Парусам нужен ветер - Гиневский Александр Михайлович. Страница 7
— Бабьи слёзы и от радости льются, — сказала она и улыбнулась.
— Ходите в избу, — позвал дедушка, — нешто тут до зари стоять?
Мы поднялись на крылечко и вошли в комнату. Она была очень большая и тёмная. Сначала я ничего не видел, а потом разглядел брёвна на потолке, много веников, какую-то сухую траву, тоже пучками. А на полу стояли деревянные бочки, грабли и ещё какие-то палки.
— Тут, в сенях, и разувайтесь, — сказал дедушка Матвей, и я понял, что это мы пришли в сени.
Вошли в комнату. И тут я так удивился, что прямо не знал, что сказать, потому что всё было как в сказке: в углу стояла большая-большая печка, на которой Емеля ездил к царю. Только на этой печке, наверно, никто не ездил. Она была новенькая и покрашена синей краской.

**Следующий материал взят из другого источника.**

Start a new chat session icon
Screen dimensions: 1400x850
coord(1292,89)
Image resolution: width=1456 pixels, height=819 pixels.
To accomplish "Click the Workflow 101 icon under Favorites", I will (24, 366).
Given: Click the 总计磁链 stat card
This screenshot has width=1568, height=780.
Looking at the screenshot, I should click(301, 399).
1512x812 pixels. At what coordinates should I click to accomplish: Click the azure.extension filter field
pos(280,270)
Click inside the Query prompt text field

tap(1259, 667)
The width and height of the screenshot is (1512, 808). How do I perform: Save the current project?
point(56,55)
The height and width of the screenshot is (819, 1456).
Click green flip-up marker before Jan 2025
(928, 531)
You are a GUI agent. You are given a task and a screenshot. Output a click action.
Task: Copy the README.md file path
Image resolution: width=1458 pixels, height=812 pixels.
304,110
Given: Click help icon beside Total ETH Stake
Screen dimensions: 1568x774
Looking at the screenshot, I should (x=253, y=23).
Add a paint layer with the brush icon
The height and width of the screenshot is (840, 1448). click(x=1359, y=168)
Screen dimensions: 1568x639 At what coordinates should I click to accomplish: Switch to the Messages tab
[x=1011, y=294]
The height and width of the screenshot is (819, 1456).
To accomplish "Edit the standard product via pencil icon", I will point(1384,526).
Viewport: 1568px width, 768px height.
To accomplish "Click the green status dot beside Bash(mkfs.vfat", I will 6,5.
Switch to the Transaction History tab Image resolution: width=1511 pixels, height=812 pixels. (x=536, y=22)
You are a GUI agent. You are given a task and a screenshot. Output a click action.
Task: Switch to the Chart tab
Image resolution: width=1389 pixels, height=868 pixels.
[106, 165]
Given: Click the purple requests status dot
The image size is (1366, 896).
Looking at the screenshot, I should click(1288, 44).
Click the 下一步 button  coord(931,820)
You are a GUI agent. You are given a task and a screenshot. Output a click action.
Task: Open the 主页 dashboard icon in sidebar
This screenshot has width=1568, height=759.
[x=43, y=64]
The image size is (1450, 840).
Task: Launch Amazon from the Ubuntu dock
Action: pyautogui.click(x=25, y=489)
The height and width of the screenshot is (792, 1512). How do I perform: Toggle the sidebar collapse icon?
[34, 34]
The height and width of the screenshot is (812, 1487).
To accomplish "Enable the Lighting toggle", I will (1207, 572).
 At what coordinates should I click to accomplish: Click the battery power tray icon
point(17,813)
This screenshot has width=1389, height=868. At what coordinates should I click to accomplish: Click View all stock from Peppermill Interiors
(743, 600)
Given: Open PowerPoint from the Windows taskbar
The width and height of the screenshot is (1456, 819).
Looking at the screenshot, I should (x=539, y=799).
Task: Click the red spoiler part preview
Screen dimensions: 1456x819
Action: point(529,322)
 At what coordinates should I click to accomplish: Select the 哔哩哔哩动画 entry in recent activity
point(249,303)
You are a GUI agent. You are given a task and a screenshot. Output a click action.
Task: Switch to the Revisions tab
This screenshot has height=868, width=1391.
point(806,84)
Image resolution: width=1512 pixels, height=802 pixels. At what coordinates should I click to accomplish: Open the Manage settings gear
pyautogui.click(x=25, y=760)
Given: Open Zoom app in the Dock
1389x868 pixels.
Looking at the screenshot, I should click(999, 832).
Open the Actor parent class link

Возле окошек стоял здоровенный стол. Он был покрыт белой скатертью со всякими узорами. За таким столом Иван-царевич пировал.
Я на всё это засмотрелся так, что не заметил, как дедушка Матвей взял меня за руку.
— Пошли в баню, — сказал он.
В бане тоже было всё как в сказке: низенькая, с маленьким окошком и печкой. В печке помещался большой котёл. Вода в нём была горячая, дымилась. А от тёмных камней пыхало жаром. Ещё были полки, на которых парятся, и большие тазы с холодной водой.
Мне тут тоже очень понравилось. И когда дедушка Матвей спросил:
— Париться любишь?
Я взял и соврал:
— Люблю, — потому что я никогда не парился. Потому что у нас в Ленинграде ванная, а в ней разве попаришься?
— Ну, поберегись тогда, — сказал дедушка.
Я отошёл от печки, дедушка взял ковшик с поломанной ручкой, зачерпнул из котла воду и плеснул прямо на камни. Они зашипели, и сразу стало так жарко, что хоть убегай. Если бы я не сказал что люблю париться, я бы, наверно, убежал.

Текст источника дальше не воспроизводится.